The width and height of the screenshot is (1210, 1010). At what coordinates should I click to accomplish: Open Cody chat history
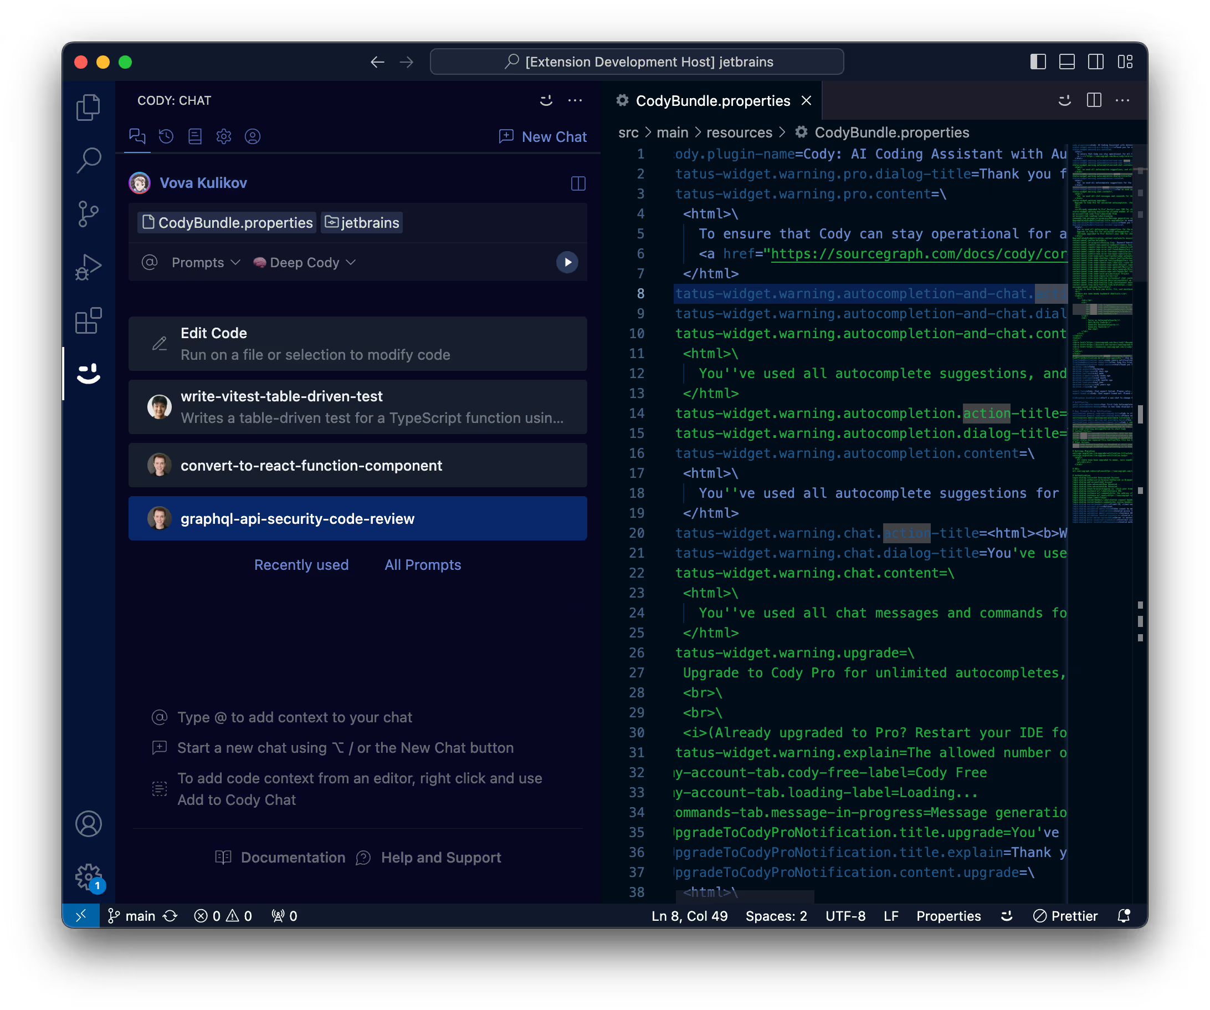(166, 137)
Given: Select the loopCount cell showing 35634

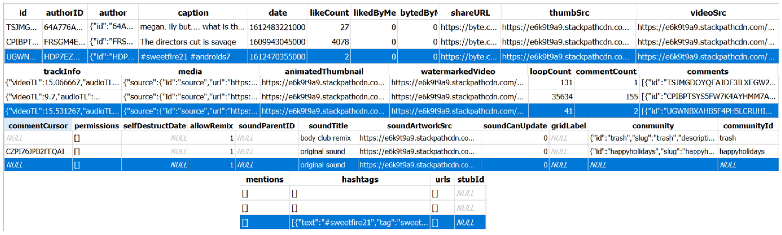Looking at the screenshot, I should click(562, 97).
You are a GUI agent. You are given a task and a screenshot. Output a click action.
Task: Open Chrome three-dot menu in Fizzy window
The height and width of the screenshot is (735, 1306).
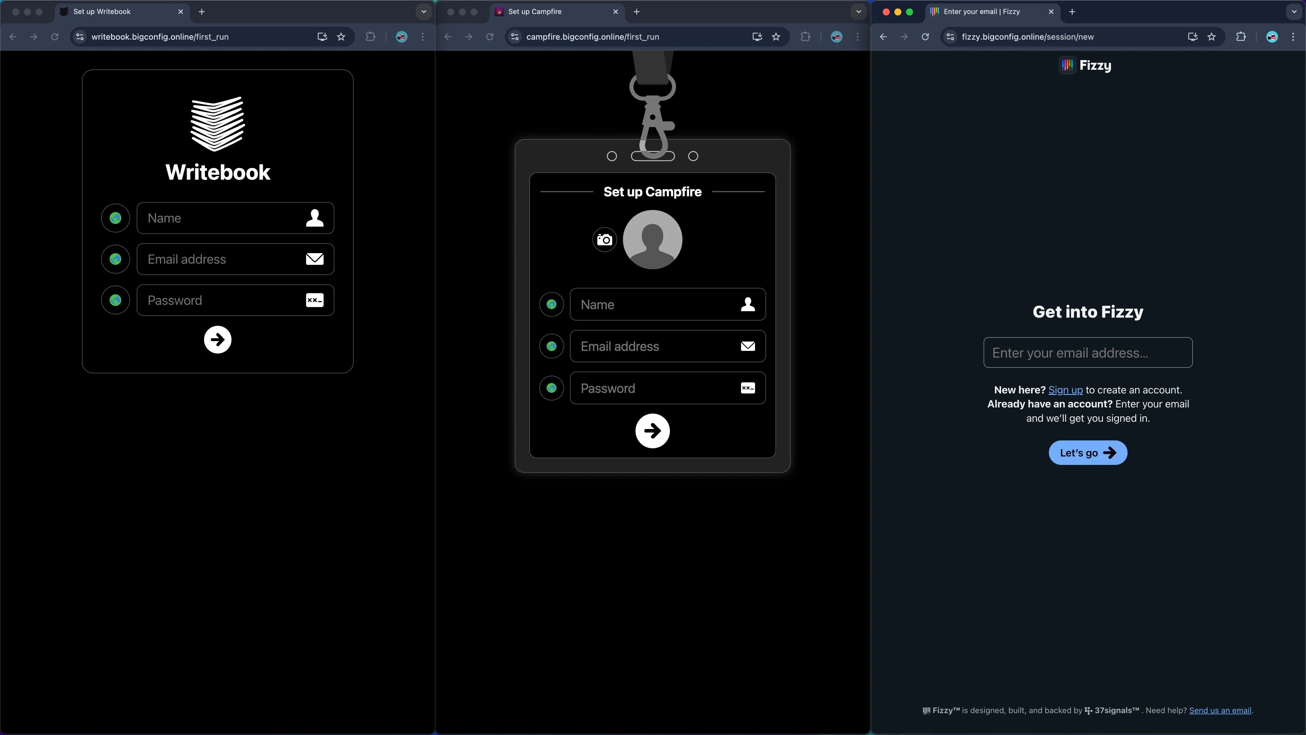click(x=1293, y=37)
· · · · ·
• TASK DETAILS
Please copy exactly the lines from the one that contains "Task: Open Chrome" through the last line of the listing above, leaving out the pictures.

• RESPONSE TO THE EXERCISE
Task: Open Chrome three-dot menu in Fizzy window
The height and width of the screenshot is (735, 1306).
click(x=1293, y=37)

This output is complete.